Biblical Witness, Ethics, and Good Romance Novels: An Interview with Celia Wolff

This interview of Celia Wolff by Clifton Stringer was first published at Ministry Matters. It has been reproduced here with permission. The interviewer, Clifton Stringer, is a Ph.D. student in Historical Theology at Boston College and the author of “Christ the Lightgiver” in the Converge Bible Studies series.

Recently I was able to visit with Celia Wolff about topics ranging from Christian faith to her scholarly work on the book of Acts to the goodness of reading (good) romance novels. Celia Wolff teaches at Northwest Nazarene University. She is also a Th.D. candidate at the Divinity School at Duke University, where the focus of her studies is Christian Scripture and Ethics. She blogs at The Spirit’s Witness and tweets too (@CeliaWolff).

Clifton Stringer: Many of our readers are committed Christians, and not a few work as pastors or in Christian leadership of some kind. How did you wind up being a committed Christian? And what led to your becoming a Christian theologian?

Celia Wolff: My parents are both committed Christians and we rarely missed a Sunday at church when I was growing up. I was very young when I became a committed Christian, but of course I’ve been learning what that looks like ever since.

I was interested in theological questions well before I knew to call them that. The first job I remember considering seriously was teaching. When I was a high school senior my history teacher encouraged me to consider teaching at the college level, and I remember thinking that was good advice. Going to Seattle Pacific University for my undergraduate degree played a huge role in helping me stay a Christian and moving me toward graduate theological education. I started out studying philosophy, but ended up enjoying Bible classes most for how they brought together a range of skills and questions. By the spring of my second year, I was planning to major in theology and taking a class from a professor with an M.Div. from Duke Divinity School. From there on, the doors kept opening up for me to pursue graduate theological education. While in the M.Div. program at Duke I had an important meeting with Richard Hays where he told me about the Th.D. program starting up, and that I should apply for it. I found my area of focus — Christian Scripture and Ethics — during a course that he and Allen Verhey co-taught. The Th.D. program has been a wonderful venue for pursuing this area of study, and prepared me well to begin teaching at NNU a year ago. 
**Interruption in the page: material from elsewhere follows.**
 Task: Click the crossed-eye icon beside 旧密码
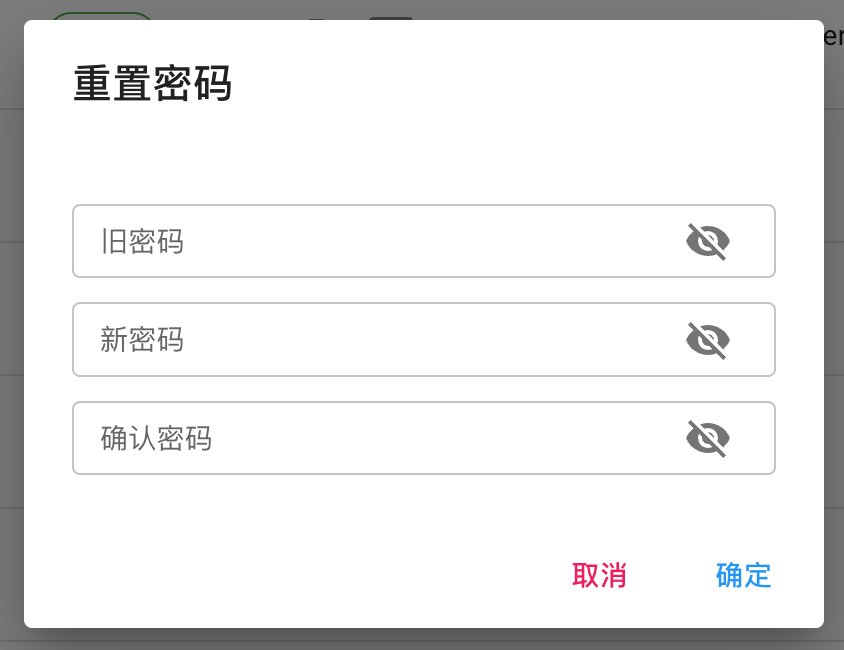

CS: Your dissertation work is on the picture of “witness” we see in the book of Acts. What are you discovering as you do this research?

CW: The most important discovery I’ve made about the language of witness in the book of Acts has to do with its multidimensionality. “Witness” in Acts plays in the dimensions of theology, epistemology, hermeneutics, politics and ethics, and a single instance of the word “witness” can play in any or all of those areas.

For theology, “witness” reminds the reader that the action begins with God. The witnesses in Acts only have that identity insofar as God has done something new in Jesus and Jesus himself has commissioned them to let others know about it.

For epistemology, “witness” in Acts says that one important and legitimate way of knowing is not only through firsthand experience but through the firsthand reports of others. The most important bit of news in the world is carried by witnesses, so witness must be a legitimate way of knowing.

For hermeneutics, “witness” is one important characterization in Acts for the nature of Scripture, which establishes some internal rules for what kind of reading runs with the grain of the Bible rather than against it.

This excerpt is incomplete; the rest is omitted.